鈴木信太郎訳
『リイルアダン短篇集(上)』辰野隆選 所収
(岩波文庫)
《あらすじ》
貧しい門番夫婦の二人の娘、ビヤンフィラアトルの姉妹は、世間の偏見によれば穢らわしく困難な「夜の稼ぎ」に、真面目に慎ましく従事していた。心根が優しく、聡明で、堅実な姉妹であったが、あるとき妹のオランプが過ちをおかしてしまう。彼女は恋をしてしまったのだ…。
《この一文》
“されば、行為は形而下である限り無差別である。各人の意識のみ、ひとり、行為を善と為し或は悪と為すのである。この広大無辺の不統一の奥底に臥はる神秘的な点は、人間が、差別とか関心とかを勝手に拵へて、その国の風習が自分にこの行動或はあの行動と為させるに従つて、斯々(しかじか)の行動を寧ろ斯々の行動よりも自ら禁ずる、『人間』の閉ぢ籠められてゐるこの天賦の必然性にある。畢竟、全『人類』は、如何なる『法』が失はれたかはしらないが、その『法』を既に忘れてしまつて、しかもそれを手探りに思ひ起さうと努めてゐるのである、と言へるかもしれない。”
リラダンの短編はいつだって物悲しいなあ。灰色と、菫色の世界。美しいけれども悲しい。しかし、悲しいけれどもやはり美しいのであった。
この「ビヤンフィラアトルの姉妹」という物語の、結末をどう解釈したらよいのか私にはまだよく分からないのですが、お話のはじめの方の、この一文には強く心を惹き付けられるようです。

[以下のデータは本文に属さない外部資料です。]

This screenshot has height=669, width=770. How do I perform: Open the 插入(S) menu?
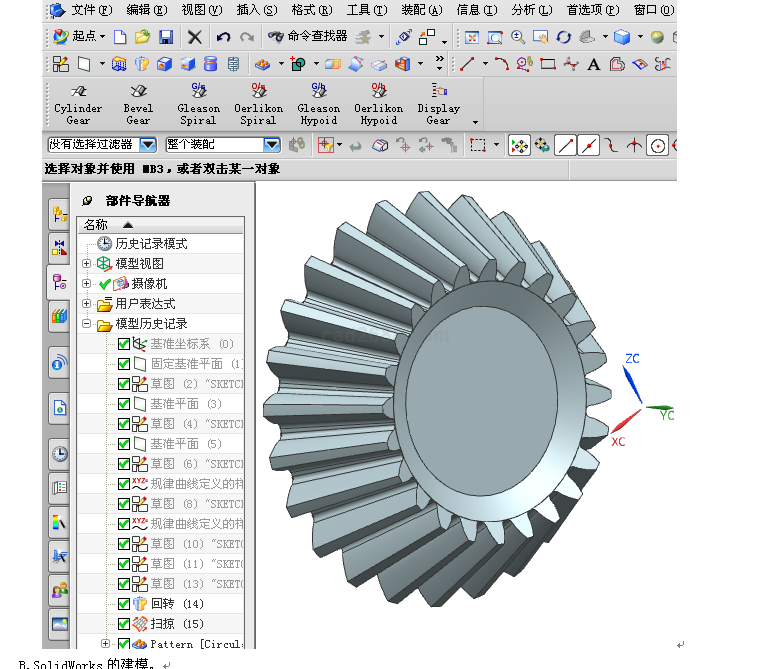click(257, 10)
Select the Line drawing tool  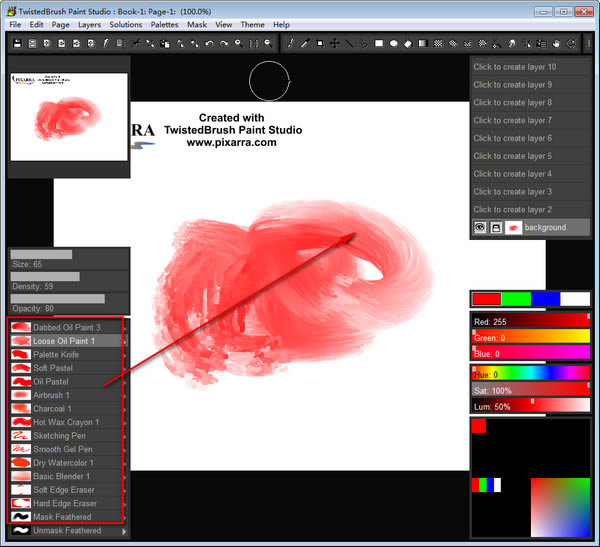349,44
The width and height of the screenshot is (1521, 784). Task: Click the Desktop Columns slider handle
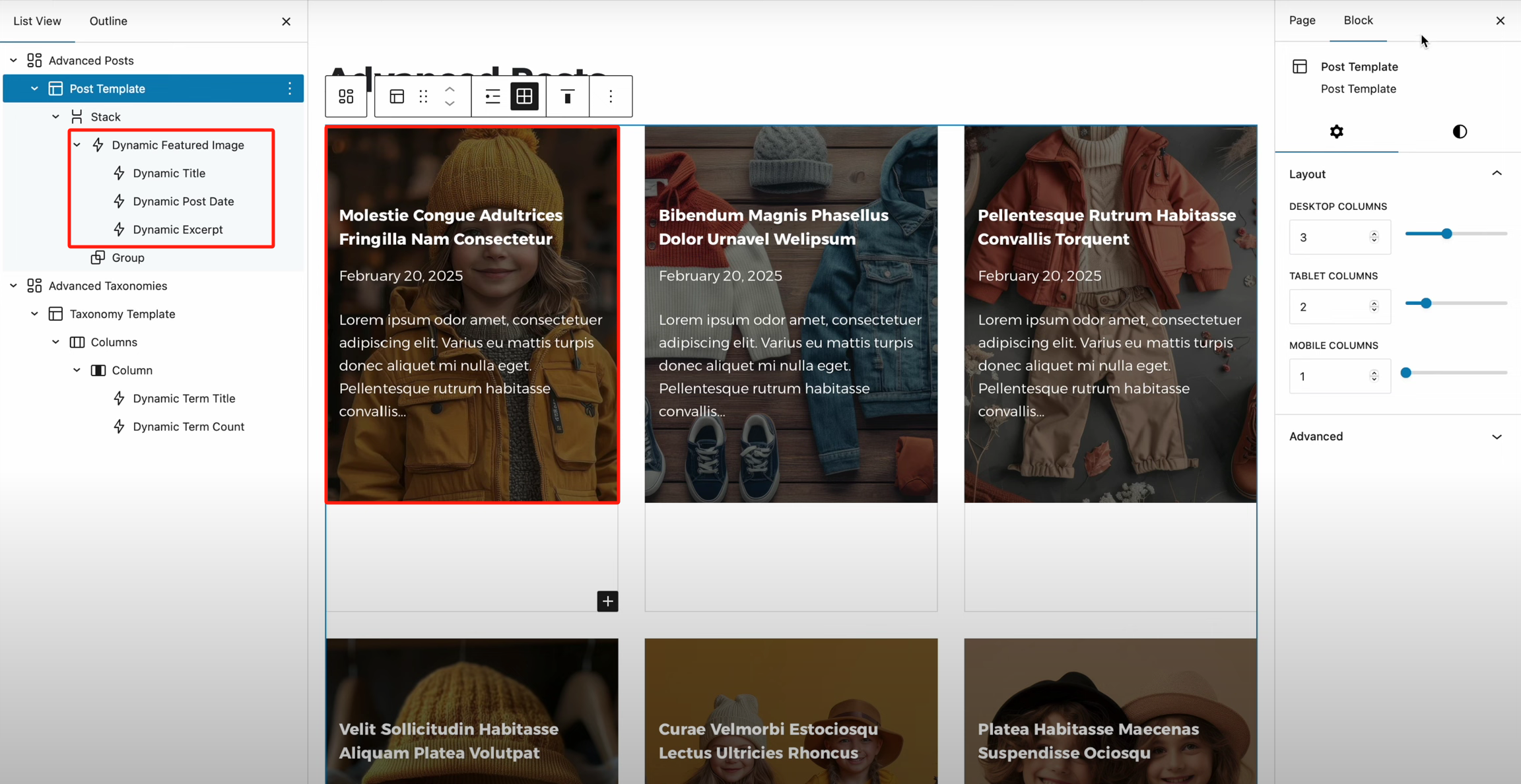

畢竟、全『人類』は、如何なる『法』が失はれたかはしらないが、その『法』を既に忘れてしまつて、しかもそれを手探りに思ひ起さうと努めてゐるのである、と言へるかもしれない。
うむ。
忘れてしまった何かを思い出したくて、手探りを続けているような気がします。以前からずっと、今も、これからも。思い出すためなのか、作り上げるためなのか、どちらなのか分からないけど、その「何か」のために私たちは前に進むのかもしれませんね。躓いたり、転げたり、そのたびに価値が転倒するのを恐れたりしながらも。
灰色と菫色の、静かで美しい世界。悲しいほどに美しい世界に、私を染み込ませたい。